Zatuliveter reporting for RT, click to watch. |
Katia Zatuliveter has been in the news in Britain for months, but presenters and newsreaders still stumble over her seemingly un-Russian looking/sounding surname.
It is indeed uncommon. To the point that one Russian name-deciphering web-site even says it is of Germanic or Jewish origin.
However the name's semantics are perfectly Russian and follow the pattern of many other compound surnames.
It consists of two parts zatuli- and -veter. The second part is clear enough – veter is wind.

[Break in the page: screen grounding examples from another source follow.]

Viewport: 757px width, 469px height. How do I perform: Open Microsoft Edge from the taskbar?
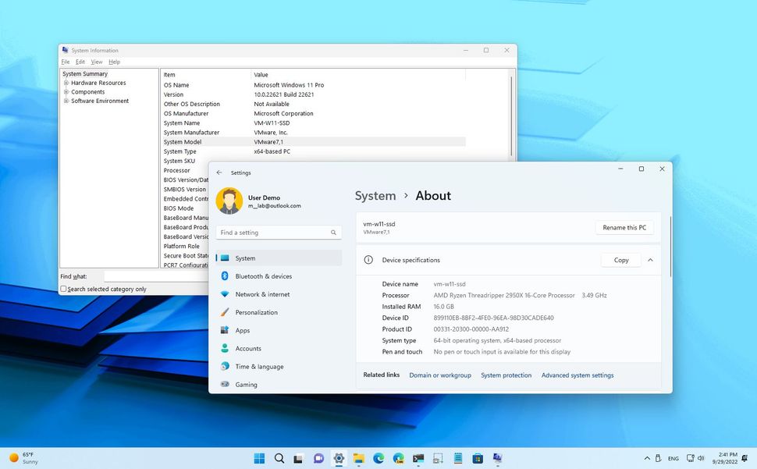[x=379, y=458]
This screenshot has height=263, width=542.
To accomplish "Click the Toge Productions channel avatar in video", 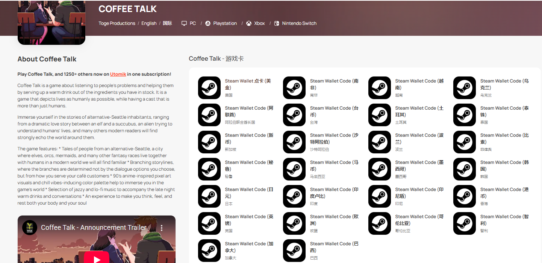I will coord(30,228).
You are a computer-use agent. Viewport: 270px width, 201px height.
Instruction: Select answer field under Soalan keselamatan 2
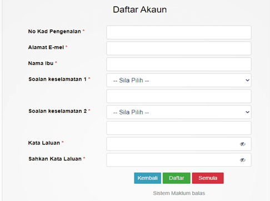pos(179,128)
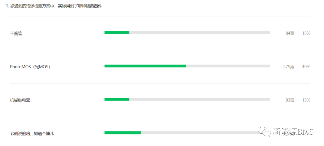
Task: Choose 老胡说的啥，知道个锤儿 option
Action: [32, 134]
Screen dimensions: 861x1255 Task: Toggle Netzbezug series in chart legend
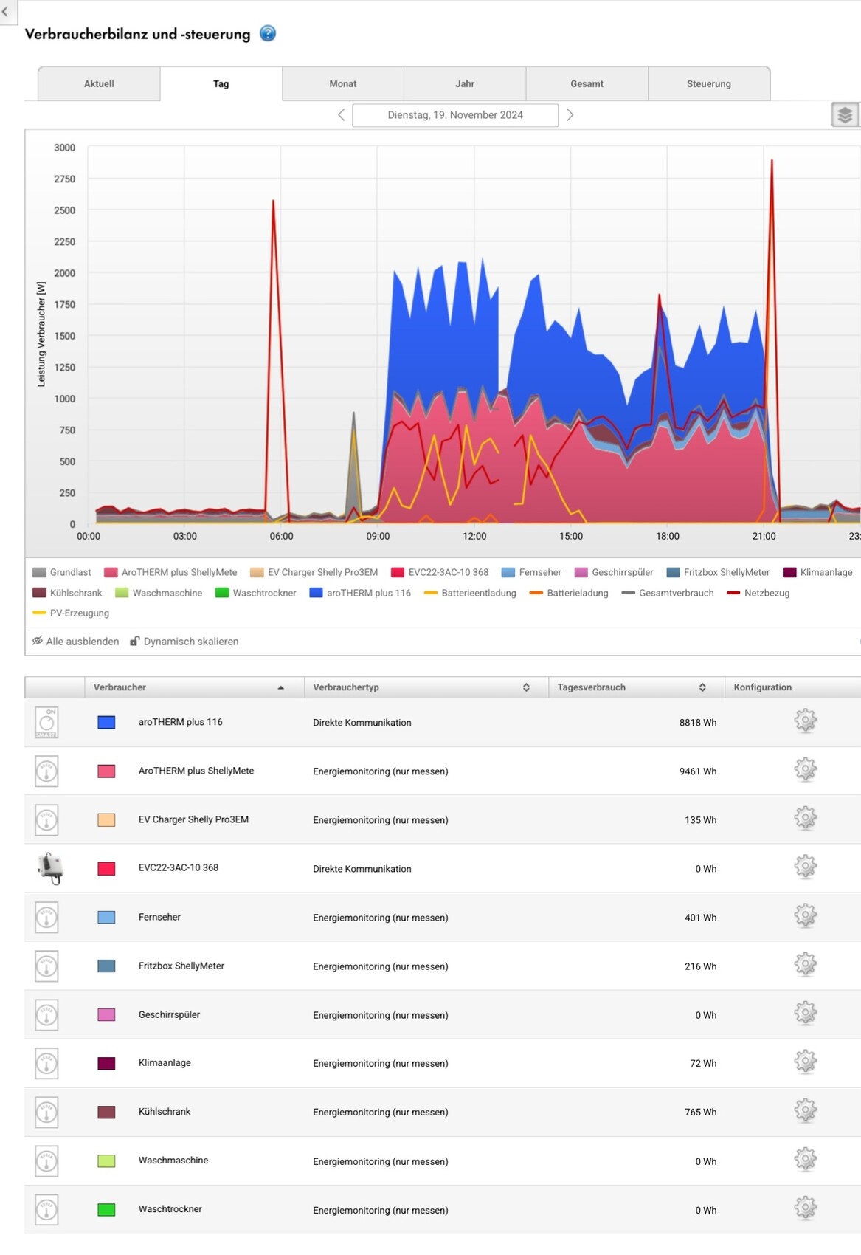758,593
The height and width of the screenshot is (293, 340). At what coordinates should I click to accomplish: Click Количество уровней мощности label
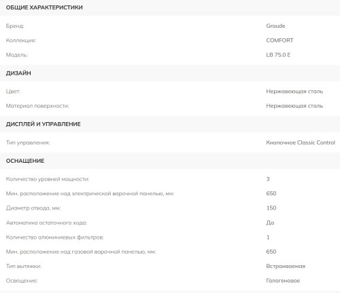point(48,179)
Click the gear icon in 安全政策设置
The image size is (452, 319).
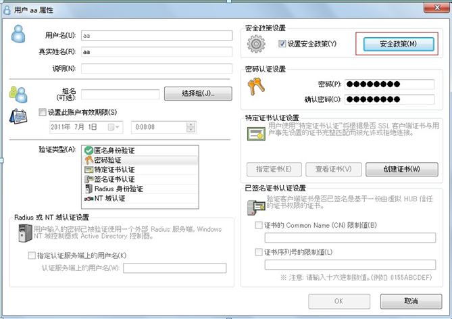click(x=256, y=44)
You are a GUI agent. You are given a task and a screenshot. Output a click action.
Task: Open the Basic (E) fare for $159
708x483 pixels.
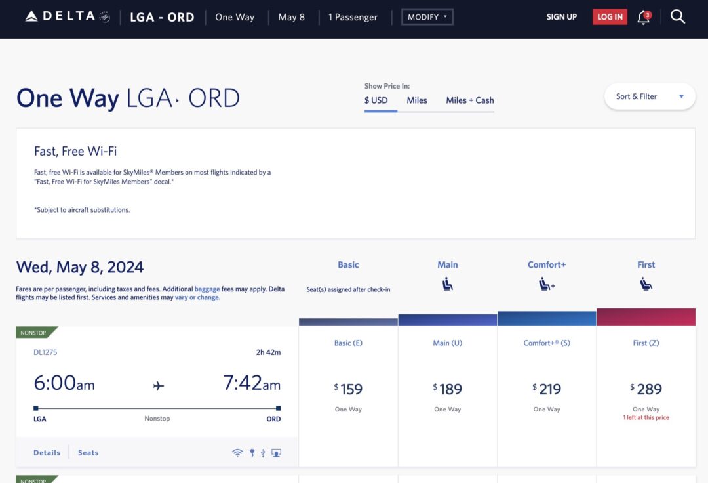click(348, 389)
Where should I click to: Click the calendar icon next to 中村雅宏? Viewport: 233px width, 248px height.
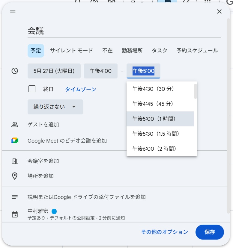click(x=15, y=214)
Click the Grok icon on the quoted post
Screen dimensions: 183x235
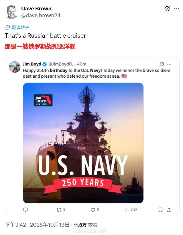(x=162, y=64)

The first is formed with the common root -tul- (-тул-, similar words: втулка - insert, притулиться - to huddle, сутулиться - to stoop one's shoulders) and equally common prefix za- (за-). The verb затулить is in many larger Russian dictionaries, including the largest one, the Dahl dictionary. Its general meaning is to cover, to shelter. Dahl gives this folk rhyme: Не велик муженек (хоть плох мужичек), да затулье мое: завалюсь за него - не боюсь никого! – My man may not be big, but he's my shelter/cover (zatulye), I fall behind him – and I'm afraid of noone.
Whatever her morals, at the appeal hearings she produced a wonderful adlib (BBC report here). In response to an allegation that her relationship with Mike Hancock, MP, was based on sex, she said: "I don't know how people usually have relationships but when I have a relationship, it's based on communication."
Examples of similarly constructed Russian names: Volkogon(ov/a) - Wolfbeater, Myaosyed(ov/a) - Beefeater, Dobrolyub(ov/a) - Goodlover, Dobrodey(ev/a) - Dogooder.